Tuesday 1 April 2008

Eden Phillpotts


My father grew up in a village on the edge of Dartmoor, and knew parts of the moor intimately. He always said that Eden Phillpotts described the moor as it really was; the people too. I only have a few of his novels, but I am always on the lookout for more. Of course, he was writing largely at the beginning of the 20th century and his novels seem very melodramatic in this day and age, but are worth reading for the picture of Dartmoor they paint, a Dartmoor of a byegone age. He can be compared with Thomas Hardy with his faithful depiction of the countryside of his youth. Dad always said when he was a lad everyone spoke still using "thee" and "thou". With the advent of radio, I feel it must have had a big impact on dialect and for the worse, I fear, although I realize that languages are always developing.





Eden Phillpots was born on 4th November 1862 and nearly made his centenary, as he died on 29th December 1960. What a breadth of living that must have been - starting in the high Victorian period, when even bicycles were something of the future, and ending with the start of the space age. Although born in India, he was educated in Plymouth and had Dartmoor in his blood. During the space of his lifetime, he spent ten years as an insurance inspector, before studying for the stage and becoming the author of over 200 books, . The subject of one of his novels, from the Dartmoor cycle, Widecombe Fair, was also produced as a comic play, The Farmer's Wife and was also a silent movie of that name directed by Alfred Hitchcock in 1927.



It is not surprising to learn that such a man of Dartmoor was for many years President of the Dartmoor Preservation Society. He was a friend of Agatha Christie and Arnold Bennett, who once remarked, "You have chosen a damn fine theatre for your work". He was a keen field naturalist and took careful notes of anything that he found interesting, so no wonder his descriptions of the Dartmoor I know and love cannot be faulted.

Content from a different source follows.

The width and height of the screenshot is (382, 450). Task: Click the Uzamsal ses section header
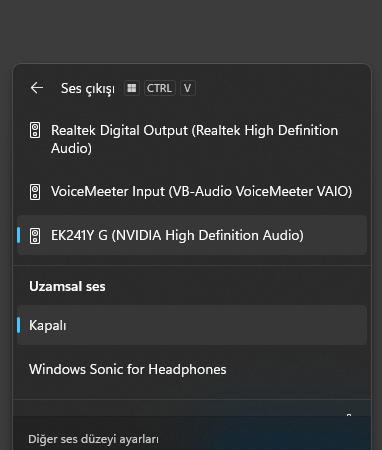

I will end this with one of his descriptions, to whet your appetite for his writing. This is from The River (1902):

"To Crockern Tor he passed along, where nightly rains under a morning of pure azure glittered around him. It was as though a mist had been caught out of the air, spread upon the waste and woven thereinto with sunbeams. The dawn light mellowed many a league of sere grasses until earth's habit shone like cloth of gold upon the shoulders of the hills against blue gloom and rosy fore-glow in the western sky. Opulence of tonem intense purity of each great colour-wave marked that crystal hour; only the granite, peeping grey from red fern and rusty heath, lifted prisms of quartz to the direct sun-rays and, discovering their rainbow secrets, scattered them seperately."

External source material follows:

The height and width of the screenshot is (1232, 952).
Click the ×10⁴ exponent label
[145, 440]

Amongst his Dartmoor novels are:

Children of the Mist (1898)
The River (1902)
The American Prisoner (1904)
The Whirlwind (1907)
The Mother (1908)
The Virgin in Judgement (1908)
The Three Brothers (1909)
The Thief of Virtue (1910)
The Beacon (1911)
The Forest on the Hill (1912)
Orphan Dinah (1920)


5 comments:

Rowan said...

This extract is lovely, I've heard of Eden Philpotts but never read any of his books.

Nan said...

I found you by typing in Eden Phillpotts into google's blog search. I had just read his name in the wonderful book I'm reading called Springtime in Britain by Edwin Way Teale, and I wondered who he was. This was a beautiful piece, and now I'll be back to visit. What are codlins?

Bovey Belle said...

Hi Nan. I hope you can find some Eden Phillpotts books, as he writes so beautifully of the Dartmoor he knew and loved. The book you're reading sounds my cup of tea too. Codlins are an old sort of apple, but codlins and cream are the flower at the top of the page, which is the Greater Willow Herb, there growing wild in my garden. I forgive it the exuberent growth - totally in the wrong place - because it is so beautiful. Haste ye back.

nancy said...

More Treasures! Thank you Jennie. I will also look for him. I love the portion you quiote today. If you've reading this kind of stuff all your life, no wonder your own writing is a marvel of the descriptive phrase.
Nancy

Bovey Belle said...

Well Nancy - I have only been reading Eden Phillpotts for about 8 yrs, when I find a new book . . . I had a flair for descriptive writing even when I was in junior school. In senior school, I was top in English all the way through - never beaten! I can just write descriptive pieces. . . I love words I guess. I love to read though, and I think any talents I have come through having read so avidly all my life.